9 People Describe The Ordinary Objects That Mean The World To Them

Janet Mock, Cheryl Strayed, and others describe the personal treasures they've gathered throughout their lives.

In What We Keep, author Bill Shapiro collects talks to all sorts of people — writers, TV hosts, nuns, teachers, entrepreneurs — about the seemingly ordinary objects they've held on to all their lives. Below are some of our favorites.


Janet Mock, author and activist: Copy of Their Eyes Were Watching God

This is my holy text. It’s the same copy I read in 11th-grade English class. I was one of two black kids in my entire high school, and reading Their Eyes Were Watching God was the first time I’d felt deeply seen. It’s a book about a black woman’s journey to self-revelation and love, and it made me think it was possible, in some world, some years down the road, that I would be able to write my own journey of self-discovery and love.

When I was 16-and-a-half, the text was all about the romance, you know, all about the love, but every time I returned to it, there were different layers. I realized later that there were feminist layers, racial layers, the way she’s growing into becoming a writer, the way she invented her own language sometimes, writing the way her people spoke.

It’s been with me on so many levels. As a trans woman, the disclosure piece — in telling your story to someone you care about, someone you hope to have a relationship with — is fraught with all kinds of anxiety and fear and potential loss. So when I wrote my first book, Redefining Realness, I stole Hurston’s structure, which opens up in present-day with a woman telling her story to someone she deeply cares about.

I actually began my wedding vows to Aaron with words from this book: “He looked like the love thoughts of women.” When I was younger, I was lovesick even though I had no experience with romance or anything, but the first time I read these words, I remember saying to myself, “Oh my god, I want somebody who looks like the love thoughts of women!”

It’s the book that has been on every single bookshelf I’ve ever had since the 11th grade. Now, it’s on the desk where I write. It’s the book that I turn to.

Carla Hayden, 14th Librarian of Congress: Handmade ceramic cup

We were living in New York in the late ’50s and my mom started working with the Housing Department, helping out with after-school youth programs in the Bronx. One of the crafts projects she led had the kids making ceramic cups with faces on them. My mom brought one home for me. When you’re a kid — and I was six or seven at the time — you get a little jealous when your parent is doing stuff with other children, so this was important to me. But there was something else: She had painted the face brown because I was brown, with a little curl in the middle of the forehead. That the cup looked like me — it was one of the earliest things I had with a brown face — well, that was something. It became my favorite cup, and evolved into my favorite pencil holder and, later, into my favorite holder for makeup brushes and pins. It’s been on my dressing table for years. It’s still there.

▶ TASK LIST
1 - In the article about ordinary objects, why did Carla Hayden's mother paint the face on the ceramic cup brown?
2 - Please reproduce the article about ordinary objects word for word, from "9 People Describe" to "of our favorites.".
3 - Resume the article about ordinary objects after its last sentence and keep writing.

▶ MATERIAL SUPPLIED
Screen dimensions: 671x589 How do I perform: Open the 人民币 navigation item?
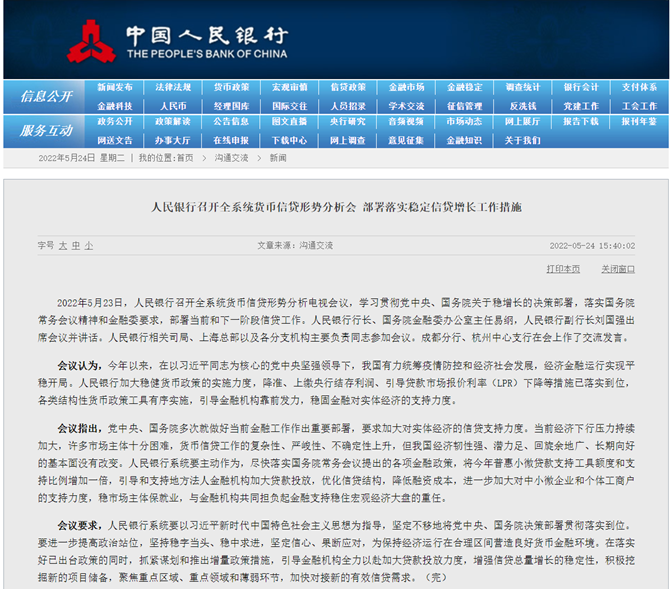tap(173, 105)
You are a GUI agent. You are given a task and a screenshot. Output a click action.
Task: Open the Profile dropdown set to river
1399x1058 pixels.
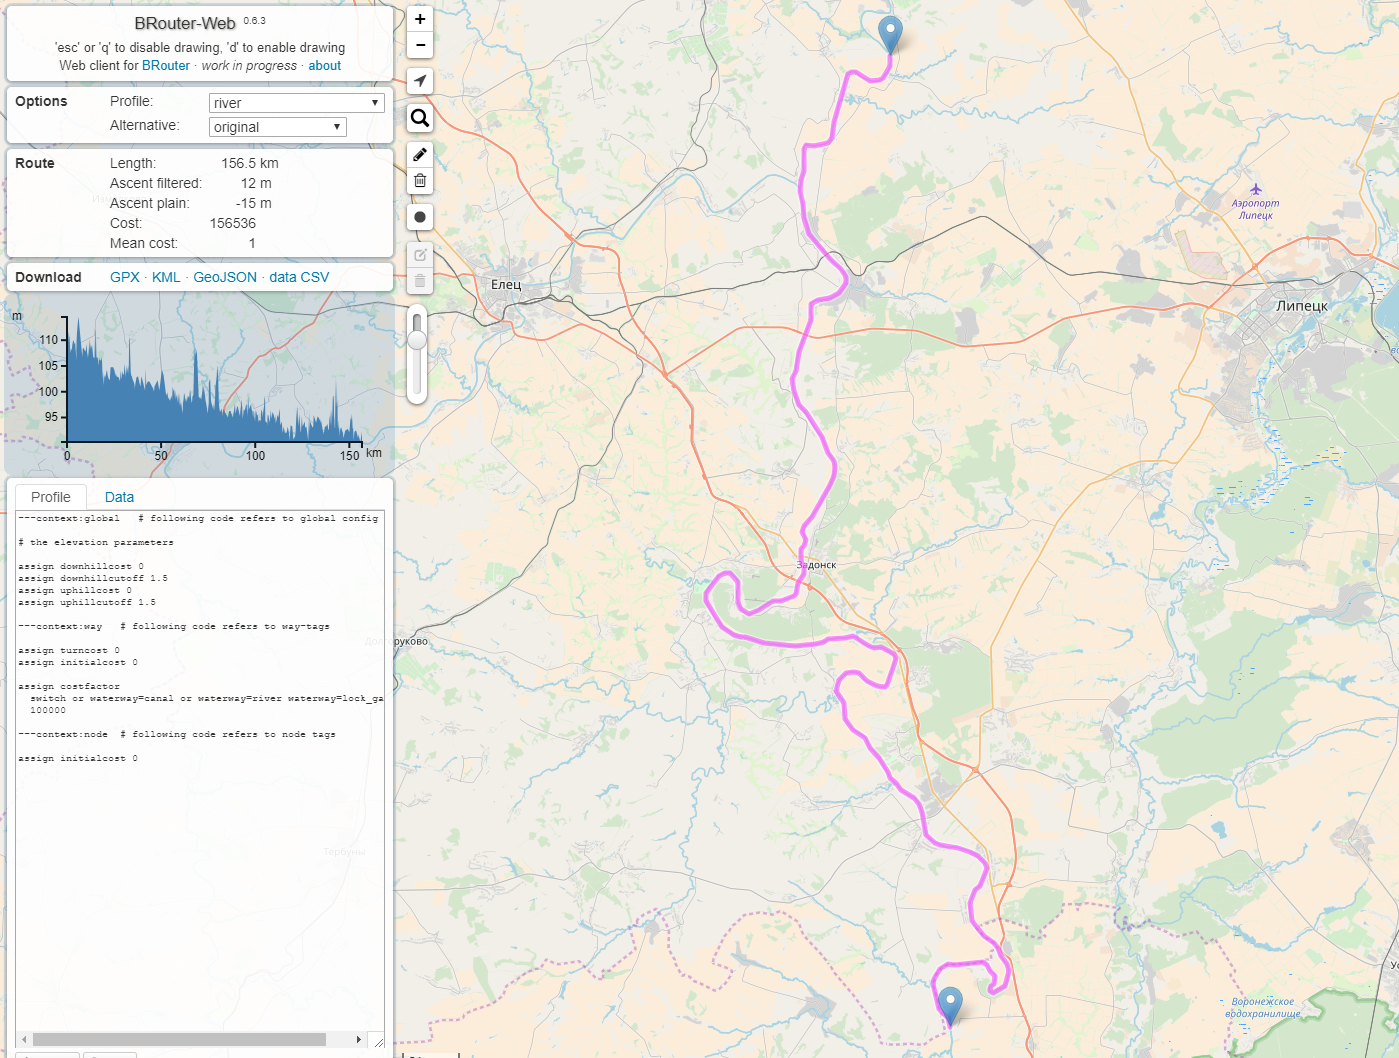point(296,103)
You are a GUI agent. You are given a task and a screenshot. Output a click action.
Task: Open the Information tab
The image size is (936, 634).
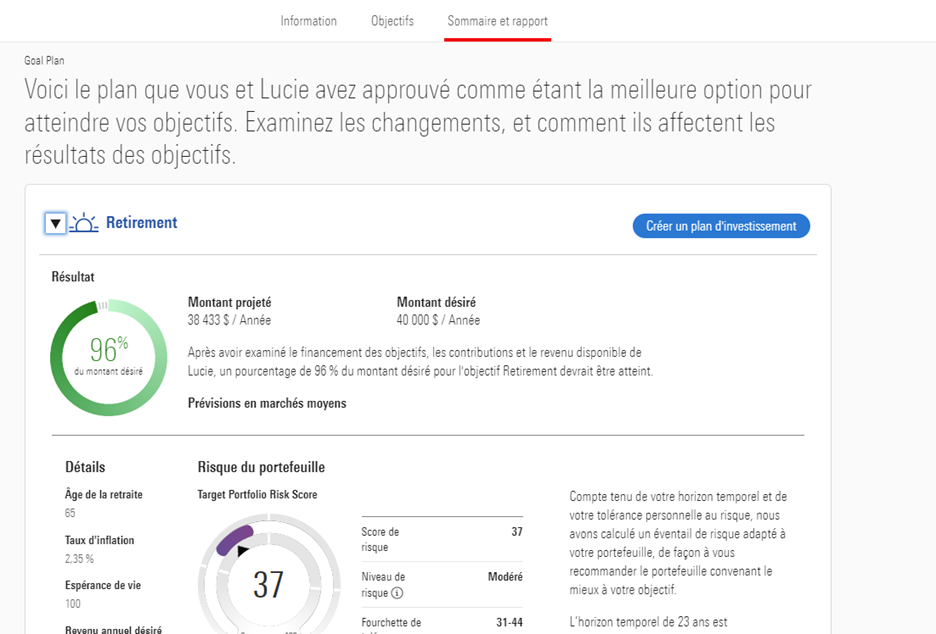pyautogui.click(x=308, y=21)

▶ TASK ANSWERS
1 - She painted it brown because Carla Hayden was brown.

2 -
9 People Describe The Ordinary Objects That Mean The World To Them

Janet Mock, Cheryl Strayed, and others describe the personal treasures they've gathered throughout their lives.

In What We Keep, author Bill Shapiro collects talks to all sorts of people — writers, TV hosts, nuns, teachers, entrepreneurs — about the seemingly ordinary objects they've held on to all their lives. Below are some of our favorites.

3 -
Renee Langvardt, owner, Java Junkies café: Nesting dolls

I purchased these nesting dolls on a street in Novosibirsk, Siberia. I was on a missionary trip just after I graduated high school, and that’s where I realized my purpose. I was walking down the street and the people there were so beautiful that I suddenly realized that everybody, no matter where they are in this world, needs love — not in a Coca-Cola slogan kind of way. But I knew then that the grace that’s been shown to me by Jesus was something I wanted to pass on to others, that I wanted them to feel loved and feel important and that they have a purpose. That’s become my mission and passion. These dolls represent more than a time in my life; they embody how things fit together for me and a lot of my why.

Cheryl Strayed, author: Murex shell

This has always been an object of wonder for me, but I’ve never talked to anyone about it. Even my husband didn’t know the story — and we’ve been together 20 years.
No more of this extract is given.